O segundo filme foi “Joy”, também biográfico e que, coincidentemente, conta a história da mulher que criou o rodo de passar pano que minha mãe por acaso comprou ontem. Joy Mangano, outra que teve uma vida de merde até conseguir botar para fora o dom que tinha dentro de si.

Duas personalidades completamente diferentes, com habilidades e sonhos em áreas diferentes e que levaram muito soco de esquerda da vida até chegar a algum lugar.

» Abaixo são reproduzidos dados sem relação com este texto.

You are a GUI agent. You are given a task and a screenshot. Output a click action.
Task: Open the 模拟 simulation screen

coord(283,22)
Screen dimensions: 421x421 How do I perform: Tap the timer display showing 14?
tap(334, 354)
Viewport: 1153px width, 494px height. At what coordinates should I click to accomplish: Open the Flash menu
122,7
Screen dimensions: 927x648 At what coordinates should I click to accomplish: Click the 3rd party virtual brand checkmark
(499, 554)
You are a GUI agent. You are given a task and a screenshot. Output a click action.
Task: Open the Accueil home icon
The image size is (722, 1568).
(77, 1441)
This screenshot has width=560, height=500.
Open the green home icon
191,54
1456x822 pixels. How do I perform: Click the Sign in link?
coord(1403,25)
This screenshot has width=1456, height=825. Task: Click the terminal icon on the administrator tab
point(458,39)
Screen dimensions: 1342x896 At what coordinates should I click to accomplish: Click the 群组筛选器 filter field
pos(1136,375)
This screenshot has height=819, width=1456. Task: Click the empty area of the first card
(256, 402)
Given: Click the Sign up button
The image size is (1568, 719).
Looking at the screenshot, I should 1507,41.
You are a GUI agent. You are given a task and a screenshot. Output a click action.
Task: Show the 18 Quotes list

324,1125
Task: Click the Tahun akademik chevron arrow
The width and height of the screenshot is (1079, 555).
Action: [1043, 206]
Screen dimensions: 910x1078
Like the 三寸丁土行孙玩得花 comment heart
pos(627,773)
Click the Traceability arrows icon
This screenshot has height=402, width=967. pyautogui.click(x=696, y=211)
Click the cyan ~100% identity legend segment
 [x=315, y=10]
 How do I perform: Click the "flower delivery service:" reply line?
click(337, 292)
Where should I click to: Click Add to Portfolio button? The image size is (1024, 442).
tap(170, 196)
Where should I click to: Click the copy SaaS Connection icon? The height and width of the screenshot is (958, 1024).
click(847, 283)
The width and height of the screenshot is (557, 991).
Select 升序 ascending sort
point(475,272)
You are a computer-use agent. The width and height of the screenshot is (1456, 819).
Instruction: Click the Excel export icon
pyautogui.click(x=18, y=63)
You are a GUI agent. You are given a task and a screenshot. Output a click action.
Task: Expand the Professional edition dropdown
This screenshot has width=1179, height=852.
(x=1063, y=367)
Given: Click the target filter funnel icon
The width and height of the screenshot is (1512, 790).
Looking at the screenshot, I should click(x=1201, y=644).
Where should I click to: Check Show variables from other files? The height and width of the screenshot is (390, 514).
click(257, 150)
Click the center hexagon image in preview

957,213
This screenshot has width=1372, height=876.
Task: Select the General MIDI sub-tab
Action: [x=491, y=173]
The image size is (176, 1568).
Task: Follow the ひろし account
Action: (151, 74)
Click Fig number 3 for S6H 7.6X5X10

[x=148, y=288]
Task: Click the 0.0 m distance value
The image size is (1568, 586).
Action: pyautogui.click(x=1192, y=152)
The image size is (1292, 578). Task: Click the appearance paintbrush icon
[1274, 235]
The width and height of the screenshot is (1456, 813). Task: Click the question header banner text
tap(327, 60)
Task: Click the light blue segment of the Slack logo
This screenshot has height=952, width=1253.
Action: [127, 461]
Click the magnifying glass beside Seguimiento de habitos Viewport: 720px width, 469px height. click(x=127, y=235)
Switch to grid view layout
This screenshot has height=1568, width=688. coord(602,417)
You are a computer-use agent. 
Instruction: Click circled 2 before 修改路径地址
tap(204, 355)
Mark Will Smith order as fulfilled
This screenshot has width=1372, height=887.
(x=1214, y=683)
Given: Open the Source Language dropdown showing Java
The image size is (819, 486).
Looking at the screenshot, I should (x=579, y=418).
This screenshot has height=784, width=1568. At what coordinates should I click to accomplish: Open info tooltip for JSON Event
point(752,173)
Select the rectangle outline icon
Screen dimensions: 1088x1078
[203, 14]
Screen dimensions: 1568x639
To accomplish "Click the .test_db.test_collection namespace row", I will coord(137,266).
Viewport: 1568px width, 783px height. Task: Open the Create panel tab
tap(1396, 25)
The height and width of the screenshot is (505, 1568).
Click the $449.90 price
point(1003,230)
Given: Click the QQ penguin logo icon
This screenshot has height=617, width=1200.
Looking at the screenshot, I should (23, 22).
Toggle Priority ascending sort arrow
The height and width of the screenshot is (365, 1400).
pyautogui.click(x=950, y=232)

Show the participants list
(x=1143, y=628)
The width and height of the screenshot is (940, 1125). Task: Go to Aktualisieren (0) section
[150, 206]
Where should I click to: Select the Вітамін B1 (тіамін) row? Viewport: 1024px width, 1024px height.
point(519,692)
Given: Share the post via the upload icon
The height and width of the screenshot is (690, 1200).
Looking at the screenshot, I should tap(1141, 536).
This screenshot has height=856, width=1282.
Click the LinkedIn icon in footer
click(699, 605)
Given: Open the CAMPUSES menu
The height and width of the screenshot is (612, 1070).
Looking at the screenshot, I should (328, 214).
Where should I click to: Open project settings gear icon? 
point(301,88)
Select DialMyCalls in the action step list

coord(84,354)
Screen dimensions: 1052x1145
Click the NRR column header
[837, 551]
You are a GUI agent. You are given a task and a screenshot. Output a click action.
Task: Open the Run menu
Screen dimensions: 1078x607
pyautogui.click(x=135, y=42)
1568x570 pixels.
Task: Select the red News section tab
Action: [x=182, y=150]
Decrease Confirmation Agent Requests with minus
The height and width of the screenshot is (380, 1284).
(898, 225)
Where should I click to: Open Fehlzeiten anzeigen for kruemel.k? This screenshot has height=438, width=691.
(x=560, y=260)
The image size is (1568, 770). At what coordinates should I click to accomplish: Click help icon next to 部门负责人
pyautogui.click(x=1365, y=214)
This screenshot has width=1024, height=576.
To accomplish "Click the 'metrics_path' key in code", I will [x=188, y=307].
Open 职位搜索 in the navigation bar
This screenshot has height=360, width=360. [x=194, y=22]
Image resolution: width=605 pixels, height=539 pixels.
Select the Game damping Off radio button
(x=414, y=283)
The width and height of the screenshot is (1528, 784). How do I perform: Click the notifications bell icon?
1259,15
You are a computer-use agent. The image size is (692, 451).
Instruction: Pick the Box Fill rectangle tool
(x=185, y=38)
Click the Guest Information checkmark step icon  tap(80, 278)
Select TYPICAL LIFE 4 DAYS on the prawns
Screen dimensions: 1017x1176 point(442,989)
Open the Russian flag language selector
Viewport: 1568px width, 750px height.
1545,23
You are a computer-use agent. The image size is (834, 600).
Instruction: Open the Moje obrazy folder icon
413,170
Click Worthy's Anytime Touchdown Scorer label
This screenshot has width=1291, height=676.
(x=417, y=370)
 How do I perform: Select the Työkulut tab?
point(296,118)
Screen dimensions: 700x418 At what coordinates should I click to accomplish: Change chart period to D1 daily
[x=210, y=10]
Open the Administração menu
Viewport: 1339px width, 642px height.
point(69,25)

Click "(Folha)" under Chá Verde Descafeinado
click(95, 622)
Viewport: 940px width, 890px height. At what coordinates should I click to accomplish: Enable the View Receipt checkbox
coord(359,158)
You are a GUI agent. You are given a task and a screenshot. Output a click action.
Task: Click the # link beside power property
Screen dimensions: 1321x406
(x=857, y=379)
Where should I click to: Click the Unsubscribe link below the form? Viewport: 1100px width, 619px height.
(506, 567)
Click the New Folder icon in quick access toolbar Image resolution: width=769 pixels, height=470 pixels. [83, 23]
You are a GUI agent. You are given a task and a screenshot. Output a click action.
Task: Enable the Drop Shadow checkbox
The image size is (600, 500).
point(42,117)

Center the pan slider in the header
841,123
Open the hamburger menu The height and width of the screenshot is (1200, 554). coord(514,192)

Dois filmes que pisoteiam o romantismo de achar que um dia alguma coisa cai do céu, ou que alguma porta se abre sem querer apenas por merecimento cósmico.
Dois filmes que mostram que não basta ser uma pessoa foda, não basta nem mesmo ser o Walt Disney se a gente não tiver coragem de pôr a cara no sol, defender com unhas e dentes aquilo que a gente acredita ser o nosso potencial e se não aguentar muita porrada do mundo. Porque “o mundo não dá oportunidades, o mundo destroi seus sonhos”, como Joy diz ao hipotecar a casa pela segunda vez, depois de mais uma tentativa fracassada de ganhar dinheiro com o que amava fazer.

Sem persistência, sem vitória.

Todos os falsos atalhos atrasam quem sempre soube o que tinha de fazer e não fez. A boa e a má notícia são que depende exclusivamente de cada um começar a fazer.